Background: Many components of clinical management are tailored to metabolic variables, such as fat-free mass, fat mass, resting metabolic rate (RMR), and body surface area. However, these traits are difficult to measure in routine care and are typically predicted from simple anthropometric or bedside body-composition measurements. Many prediction equations have been published, but validation studies have shown that these equations tend to have limited accuracy in individuals and many have significant average bias.
Objective: We tested a mathematical approach that assumes that the aggregate of many independent predictions is more accurate than the best single prediction.

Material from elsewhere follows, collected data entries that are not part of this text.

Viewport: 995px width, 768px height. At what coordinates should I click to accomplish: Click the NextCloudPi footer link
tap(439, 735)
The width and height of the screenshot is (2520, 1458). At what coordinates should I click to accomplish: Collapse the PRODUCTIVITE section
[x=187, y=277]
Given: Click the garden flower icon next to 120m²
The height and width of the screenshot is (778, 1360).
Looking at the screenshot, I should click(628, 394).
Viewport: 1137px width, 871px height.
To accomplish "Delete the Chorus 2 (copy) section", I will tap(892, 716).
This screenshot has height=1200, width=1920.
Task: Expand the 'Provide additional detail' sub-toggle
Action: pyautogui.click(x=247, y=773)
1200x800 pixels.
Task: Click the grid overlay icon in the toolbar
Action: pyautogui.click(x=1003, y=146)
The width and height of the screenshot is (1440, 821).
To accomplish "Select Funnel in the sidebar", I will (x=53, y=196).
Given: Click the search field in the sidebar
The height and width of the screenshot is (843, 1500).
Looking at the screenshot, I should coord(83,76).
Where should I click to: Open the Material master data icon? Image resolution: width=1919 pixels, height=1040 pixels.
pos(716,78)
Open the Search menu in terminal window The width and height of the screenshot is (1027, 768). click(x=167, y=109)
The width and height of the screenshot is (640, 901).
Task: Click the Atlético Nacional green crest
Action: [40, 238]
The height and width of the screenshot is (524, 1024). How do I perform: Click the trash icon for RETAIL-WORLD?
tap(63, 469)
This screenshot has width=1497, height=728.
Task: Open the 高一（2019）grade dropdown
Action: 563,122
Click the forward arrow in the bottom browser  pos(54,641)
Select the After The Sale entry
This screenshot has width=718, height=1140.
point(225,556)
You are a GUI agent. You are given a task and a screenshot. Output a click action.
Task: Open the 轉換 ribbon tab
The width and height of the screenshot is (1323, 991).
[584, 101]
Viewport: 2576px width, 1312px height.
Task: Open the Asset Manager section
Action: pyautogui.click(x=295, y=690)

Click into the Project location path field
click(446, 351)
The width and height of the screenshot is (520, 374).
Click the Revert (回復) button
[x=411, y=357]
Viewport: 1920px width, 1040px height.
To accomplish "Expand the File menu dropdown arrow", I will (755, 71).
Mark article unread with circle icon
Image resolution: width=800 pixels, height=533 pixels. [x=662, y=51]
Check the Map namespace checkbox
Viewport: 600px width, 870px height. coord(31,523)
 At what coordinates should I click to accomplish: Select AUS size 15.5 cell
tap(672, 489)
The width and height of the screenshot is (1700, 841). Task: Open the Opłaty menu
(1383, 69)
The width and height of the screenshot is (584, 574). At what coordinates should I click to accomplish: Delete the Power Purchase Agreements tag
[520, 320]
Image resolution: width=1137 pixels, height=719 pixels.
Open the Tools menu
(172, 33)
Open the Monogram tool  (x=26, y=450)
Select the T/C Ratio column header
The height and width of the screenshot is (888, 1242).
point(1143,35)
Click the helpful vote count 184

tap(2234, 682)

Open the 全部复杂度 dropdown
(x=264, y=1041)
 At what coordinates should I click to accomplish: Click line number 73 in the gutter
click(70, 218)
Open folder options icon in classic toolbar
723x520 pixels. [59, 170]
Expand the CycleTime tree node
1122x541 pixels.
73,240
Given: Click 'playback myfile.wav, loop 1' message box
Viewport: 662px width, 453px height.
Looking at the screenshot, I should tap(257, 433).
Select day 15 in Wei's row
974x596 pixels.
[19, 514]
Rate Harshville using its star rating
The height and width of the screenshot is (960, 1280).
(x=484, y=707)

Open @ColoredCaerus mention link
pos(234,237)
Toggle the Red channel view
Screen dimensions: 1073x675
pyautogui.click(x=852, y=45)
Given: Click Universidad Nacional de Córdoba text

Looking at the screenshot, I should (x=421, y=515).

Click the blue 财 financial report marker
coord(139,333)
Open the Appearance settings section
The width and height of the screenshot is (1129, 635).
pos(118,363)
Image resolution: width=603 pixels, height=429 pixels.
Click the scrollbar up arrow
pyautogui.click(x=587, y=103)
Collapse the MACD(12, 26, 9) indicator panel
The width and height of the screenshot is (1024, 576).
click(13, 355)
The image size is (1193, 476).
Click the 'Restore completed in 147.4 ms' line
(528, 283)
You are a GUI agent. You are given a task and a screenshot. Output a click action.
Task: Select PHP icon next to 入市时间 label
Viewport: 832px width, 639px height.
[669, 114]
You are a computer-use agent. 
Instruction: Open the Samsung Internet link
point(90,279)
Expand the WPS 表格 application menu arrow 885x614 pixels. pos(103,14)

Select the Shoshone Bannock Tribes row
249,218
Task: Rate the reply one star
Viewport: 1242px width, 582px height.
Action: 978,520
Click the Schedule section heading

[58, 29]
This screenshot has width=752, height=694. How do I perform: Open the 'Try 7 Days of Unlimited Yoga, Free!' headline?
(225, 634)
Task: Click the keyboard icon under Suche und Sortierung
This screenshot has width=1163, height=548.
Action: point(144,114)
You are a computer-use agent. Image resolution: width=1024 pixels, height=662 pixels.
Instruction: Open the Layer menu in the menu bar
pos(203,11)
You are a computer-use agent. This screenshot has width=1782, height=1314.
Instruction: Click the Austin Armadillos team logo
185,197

Design: Body composition was measured in 196 children aged 4-16 y by using the 4-component model. RMR was measured in 142 adult women. Data on weight, height, age, skinfold thickness, and body impedance were used in published equations to predict body composition (12 equations) or RMR (13 equations). The accuracy of individual compared with aggregate predictions, relative to the reference measurements, was compared by using the Bland and Altman method.
Results: For children's body composition and adult RMR, the aggregate predictions had lower mean biases and lower limits of agreement than did the individual predictions, and the aggregate predictions performed better than did any individual prediction.
Conclusions: Aggregate predictions perform better than single predictions at predicting fat-free mass, fat mass, total body water, and RMR. Our findings indicate that the accuracy of calculating variables such as energy requirements and drug and dialysis dosages can be improved significantly with the use of our mathematical approach.